Given :- $\tt x = \sqrt{2} + 1$

To find :- $\tt x + \dfrac{1}{x}$

Solution :-

First find the value of 1/x

$\tt \dfrac{1}{x} = \dfrac{1}{ \sqrt{2} + 1}$

Rationalise the denominator

The rationalising factor of √2 + 1 is √2 - 1. So multiply both numerator and denominator with rationalising factor

$\tt = \dfrac{1}{ \sqrt{2} + 1} \times \dfrac{ \sqrt{2} - 1}{ \sqrt{2} - 1}$

$\tt = \dfrac{ \sqrt{2} - 1}{( \sqrt{2} + 1)( \sqrt{2} -1)}$

$\tt = \dfrac{ \sqrt{2} - 1}{ {( \sqrt{2})}^{2} - {1}^{2} }$

[Since (x + y)(x - y) = x² - y² and here x = √2 and y = 1]
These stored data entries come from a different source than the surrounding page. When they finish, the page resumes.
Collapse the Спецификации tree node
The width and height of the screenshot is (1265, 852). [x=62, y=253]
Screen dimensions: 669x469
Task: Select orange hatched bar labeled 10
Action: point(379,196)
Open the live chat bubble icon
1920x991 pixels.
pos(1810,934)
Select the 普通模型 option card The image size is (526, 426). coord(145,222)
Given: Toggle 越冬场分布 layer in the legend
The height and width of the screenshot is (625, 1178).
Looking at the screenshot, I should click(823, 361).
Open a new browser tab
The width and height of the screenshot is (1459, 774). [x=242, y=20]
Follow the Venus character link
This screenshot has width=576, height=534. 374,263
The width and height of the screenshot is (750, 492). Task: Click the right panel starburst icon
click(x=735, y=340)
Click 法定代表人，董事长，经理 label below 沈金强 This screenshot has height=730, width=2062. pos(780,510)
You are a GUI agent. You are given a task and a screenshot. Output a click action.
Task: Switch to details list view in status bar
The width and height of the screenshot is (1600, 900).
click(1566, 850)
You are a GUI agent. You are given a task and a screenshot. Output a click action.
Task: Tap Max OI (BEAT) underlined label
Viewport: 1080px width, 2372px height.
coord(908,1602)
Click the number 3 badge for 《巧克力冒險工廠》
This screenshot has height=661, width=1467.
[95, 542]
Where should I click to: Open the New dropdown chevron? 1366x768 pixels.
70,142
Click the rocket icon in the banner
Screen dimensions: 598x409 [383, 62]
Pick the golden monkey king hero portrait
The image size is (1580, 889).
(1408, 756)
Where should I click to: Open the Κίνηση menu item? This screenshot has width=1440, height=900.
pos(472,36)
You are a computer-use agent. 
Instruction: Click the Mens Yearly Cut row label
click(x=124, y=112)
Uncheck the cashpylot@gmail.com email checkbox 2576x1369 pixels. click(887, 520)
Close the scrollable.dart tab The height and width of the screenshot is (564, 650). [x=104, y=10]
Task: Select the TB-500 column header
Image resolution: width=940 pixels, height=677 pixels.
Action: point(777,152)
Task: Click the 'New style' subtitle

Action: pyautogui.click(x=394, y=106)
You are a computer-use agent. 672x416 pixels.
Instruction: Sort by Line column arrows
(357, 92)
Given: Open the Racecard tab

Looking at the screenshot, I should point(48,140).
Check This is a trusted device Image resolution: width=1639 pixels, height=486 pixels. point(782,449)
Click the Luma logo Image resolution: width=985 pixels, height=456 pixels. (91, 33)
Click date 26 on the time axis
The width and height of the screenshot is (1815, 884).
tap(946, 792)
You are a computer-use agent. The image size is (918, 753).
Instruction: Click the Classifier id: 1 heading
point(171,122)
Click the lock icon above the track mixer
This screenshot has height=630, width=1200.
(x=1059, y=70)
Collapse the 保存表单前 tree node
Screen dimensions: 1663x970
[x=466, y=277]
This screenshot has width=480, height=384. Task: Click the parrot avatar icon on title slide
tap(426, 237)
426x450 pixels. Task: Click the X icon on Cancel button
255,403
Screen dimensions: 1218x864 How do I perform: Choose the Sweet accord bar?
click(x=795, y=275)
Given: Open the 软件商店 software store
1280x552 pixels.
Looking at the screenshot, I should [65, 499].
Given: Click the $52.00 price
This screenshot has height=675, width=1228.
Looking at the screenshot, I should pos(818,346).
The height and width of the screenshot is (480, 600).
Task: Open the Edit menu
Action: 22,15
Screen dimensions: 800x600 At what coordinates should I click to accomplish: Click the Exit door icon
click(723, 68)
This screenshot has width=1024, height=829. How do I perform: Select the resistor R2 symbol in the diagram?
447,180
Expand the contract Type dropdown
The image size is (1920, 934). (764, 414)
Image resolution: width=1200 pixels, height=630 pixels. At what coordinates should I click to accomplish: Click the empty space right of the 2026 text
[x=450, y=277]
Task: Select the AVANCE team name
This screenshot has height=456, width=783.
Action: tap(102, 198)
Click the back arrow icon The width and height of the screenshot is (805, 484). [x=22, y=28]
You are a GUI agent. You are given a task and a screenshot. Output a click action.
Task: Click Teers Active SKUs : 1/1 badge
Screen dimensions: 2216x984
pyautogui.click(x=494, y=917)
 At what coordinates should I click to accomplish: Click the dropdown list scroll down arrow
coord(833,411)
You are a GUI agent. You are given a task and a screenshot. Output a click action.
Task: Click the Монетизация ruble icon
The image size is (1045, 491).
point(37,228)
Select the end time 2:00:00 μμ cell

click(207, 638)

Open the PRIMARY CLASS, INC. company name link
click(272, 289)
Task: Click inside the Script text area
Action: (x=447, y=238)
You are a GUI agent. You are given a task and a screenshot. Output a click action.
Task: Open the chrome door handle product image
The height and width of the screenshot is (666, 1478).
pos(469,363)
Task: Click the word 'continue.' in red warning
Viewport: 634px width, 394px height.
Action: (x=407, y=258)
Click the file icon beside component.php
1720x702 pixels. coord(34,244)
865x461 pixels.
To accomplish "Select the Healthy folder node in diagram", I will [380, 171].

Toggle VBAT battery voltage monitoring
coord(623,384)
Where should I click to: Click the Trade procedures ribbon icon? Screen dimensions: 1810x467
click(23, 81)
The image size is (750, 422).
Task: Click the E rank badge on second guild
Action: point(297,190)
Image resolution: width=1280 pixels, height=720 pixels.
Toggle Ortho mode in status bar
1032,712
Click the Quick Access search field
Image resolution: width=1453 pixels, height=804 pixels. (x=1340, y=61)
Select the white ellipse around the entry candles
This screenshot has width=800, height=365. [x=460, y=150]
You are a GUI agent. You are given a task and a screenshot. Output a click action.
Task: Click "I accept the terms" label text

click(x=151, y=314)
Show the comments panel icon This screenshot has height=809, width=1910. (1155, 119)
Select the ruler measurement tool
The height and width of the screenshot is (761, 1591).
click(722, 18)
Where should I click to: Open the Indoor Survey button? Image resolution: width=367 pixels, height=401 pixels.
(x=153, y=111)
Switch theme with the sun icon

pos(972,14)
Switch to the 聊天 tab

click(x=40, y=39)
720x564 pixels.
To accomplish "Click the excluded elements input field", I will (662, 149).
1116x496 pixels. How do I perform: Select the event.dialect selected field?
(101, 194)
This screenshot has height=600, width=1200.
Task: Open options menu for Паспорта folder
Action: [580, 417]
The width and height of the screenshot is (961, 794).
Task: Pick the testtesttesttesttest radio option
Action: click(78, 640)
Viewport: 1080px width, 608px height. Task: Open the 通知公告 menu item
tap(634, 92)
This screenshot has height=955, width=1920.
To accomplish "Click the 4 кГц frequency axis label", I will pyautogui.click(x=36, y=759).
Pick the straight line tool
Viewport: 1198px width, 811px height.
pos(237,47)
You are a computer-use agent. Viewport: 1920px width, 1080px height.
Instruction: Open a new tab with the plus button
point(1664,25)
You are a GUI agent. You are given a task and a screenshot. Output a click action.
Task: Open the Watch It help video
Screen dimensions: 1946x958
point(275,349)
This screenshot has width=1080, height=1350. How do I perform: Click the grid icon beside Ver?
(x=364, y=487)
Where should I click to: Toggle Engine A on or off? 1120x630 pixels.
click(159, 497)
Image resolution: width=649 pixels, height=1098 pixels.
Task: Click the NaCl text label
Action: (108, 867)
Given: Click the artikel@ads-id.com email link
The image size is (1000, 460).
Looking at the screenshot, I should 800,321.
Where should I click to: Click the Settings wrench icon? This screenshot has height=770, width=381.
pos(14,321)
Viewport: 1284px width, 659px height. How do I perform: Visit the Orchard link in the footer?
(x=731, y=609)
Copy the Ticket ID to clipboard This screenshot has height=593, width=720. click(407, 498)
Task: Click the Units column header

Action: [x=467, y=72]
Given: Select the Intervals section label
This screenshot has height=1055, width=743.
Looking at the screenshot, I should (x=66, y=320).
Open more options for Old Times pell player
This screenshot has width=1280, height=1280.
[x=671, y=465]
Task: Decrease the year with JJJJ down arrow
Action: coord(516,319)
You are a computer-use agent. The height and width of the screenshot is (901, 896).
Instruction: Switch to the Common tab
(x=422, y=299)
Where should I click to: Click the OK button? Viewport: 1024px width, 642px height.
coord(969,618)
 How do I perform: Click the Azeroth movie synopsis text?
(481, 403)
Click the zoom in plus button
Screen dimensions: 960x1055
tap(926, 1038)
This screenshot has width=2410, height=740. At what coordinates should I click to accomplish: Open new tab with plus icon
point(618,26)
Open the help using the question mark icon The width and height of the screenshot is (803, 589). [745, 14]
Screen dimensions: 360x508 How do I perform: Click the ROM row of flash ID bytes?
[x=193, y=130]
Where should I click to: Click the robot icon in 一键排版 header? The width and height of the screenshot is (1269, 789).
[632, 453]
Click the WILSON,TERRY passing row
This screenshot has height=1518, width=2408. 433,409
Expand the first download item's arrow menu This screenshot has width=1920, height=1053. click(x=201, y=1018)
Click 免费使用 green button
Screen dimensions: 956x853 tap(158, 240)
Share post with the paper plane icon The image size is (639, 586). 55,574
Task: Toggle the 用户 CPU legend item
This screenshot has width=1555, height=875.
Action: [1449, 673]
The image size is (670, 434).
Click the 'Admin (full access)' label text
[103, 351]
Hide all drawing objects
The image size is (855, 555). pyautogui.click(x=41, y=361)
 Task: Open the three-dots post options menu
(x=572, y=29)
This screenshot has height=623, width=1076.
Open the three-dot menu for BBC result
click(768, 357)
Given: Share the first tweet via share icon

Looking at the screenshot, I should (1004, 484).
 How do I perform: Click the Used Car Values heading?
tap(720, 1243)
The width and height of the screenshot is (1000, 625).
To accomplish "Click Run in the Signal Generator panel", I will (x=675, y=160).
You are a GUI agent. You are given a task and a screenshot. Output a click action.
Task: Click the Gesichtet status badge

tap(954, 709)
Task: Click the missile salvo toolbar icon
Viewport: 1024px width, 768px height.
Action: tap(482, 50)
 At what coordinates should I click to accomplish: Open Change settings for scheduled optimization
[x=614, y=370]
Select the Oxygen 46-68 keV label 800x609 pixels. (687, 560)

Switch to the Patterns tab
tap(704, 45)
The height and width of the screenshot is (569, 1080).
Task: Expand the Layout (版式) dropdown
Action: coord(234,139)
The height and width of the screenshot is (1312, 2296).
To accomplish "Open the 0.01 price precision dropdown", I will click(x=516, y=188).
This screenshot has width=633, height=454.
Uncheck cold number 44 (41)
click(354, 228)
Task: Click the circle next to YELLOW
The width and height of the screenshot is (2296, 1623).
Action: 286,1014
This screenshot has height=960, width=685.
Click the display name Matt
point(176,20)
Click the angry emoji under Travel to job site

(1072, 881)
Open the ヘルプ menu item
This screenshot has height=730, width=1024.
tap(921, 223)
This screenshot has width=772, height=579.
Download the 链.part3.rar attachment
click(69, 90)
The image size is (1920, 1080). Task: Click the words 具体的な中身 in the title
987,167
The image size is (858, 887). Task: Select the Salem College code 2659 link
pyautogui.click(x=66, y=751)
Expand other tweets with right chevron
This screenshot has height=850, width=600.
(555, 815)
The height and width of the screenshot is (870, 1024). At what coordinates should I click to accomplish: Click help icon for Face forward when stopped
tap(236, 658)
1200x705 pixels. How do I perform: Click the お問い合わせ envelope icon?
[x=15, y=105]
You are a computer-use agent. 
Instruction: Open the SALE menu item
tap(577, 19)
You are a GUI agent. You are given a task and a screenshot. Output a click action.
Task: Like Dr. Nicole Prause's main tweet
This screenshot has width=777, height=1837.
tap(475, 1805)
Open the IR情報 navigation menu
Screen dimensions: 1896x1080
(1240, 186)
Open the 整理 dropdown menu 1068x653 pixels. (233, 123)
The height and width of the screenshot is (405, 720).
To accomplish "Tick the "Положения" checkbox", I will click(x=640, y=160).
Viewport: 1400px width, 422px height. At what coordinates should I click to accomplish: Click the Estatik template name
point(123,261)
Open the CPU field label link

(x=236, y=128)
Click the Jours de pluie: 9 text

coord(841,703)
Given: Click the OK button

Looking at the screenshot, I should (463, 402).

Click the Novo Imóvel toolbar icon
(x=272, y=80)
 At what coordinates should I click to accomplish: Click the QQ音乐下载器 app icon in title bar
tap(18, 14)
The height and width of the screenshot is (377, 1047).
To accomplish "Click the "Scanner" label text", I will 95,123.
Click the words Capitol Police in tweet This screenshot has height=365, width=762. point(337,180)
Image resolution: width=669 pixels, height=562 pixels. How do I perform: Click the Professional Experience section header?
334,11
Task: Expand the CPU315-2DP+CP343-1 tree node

$\tt = \dfrac{ \sqrt{2} - 1}{2 - 1}$

$\tt = \dfrac{ \sqrt{2} - 1}{1}$

$\tt = \sqrt{2} - 1$

So we got value of 1/x as √2 - 1

Now we know values as $\bf x = \sqrt{2} + 1, \: \dfrac{1}{x} = \sqrt{2} - 1$

So now we can find x + 1/x

$\tt x + \dfrac{1}{x} = \sqrt{2} + 1 + ( \sqrt{2} - 1)$

$\tt = \sqrt{2} + 1 + \sqrt{2} - 1$

$\tt = \sqrt{2} + \sqrt{2}$

$\tt = 2 \sqrt{2}$

$\Huge{\boxed{ \sf x + \dfrac{1}{x} = 2 \sqrt{2} }}$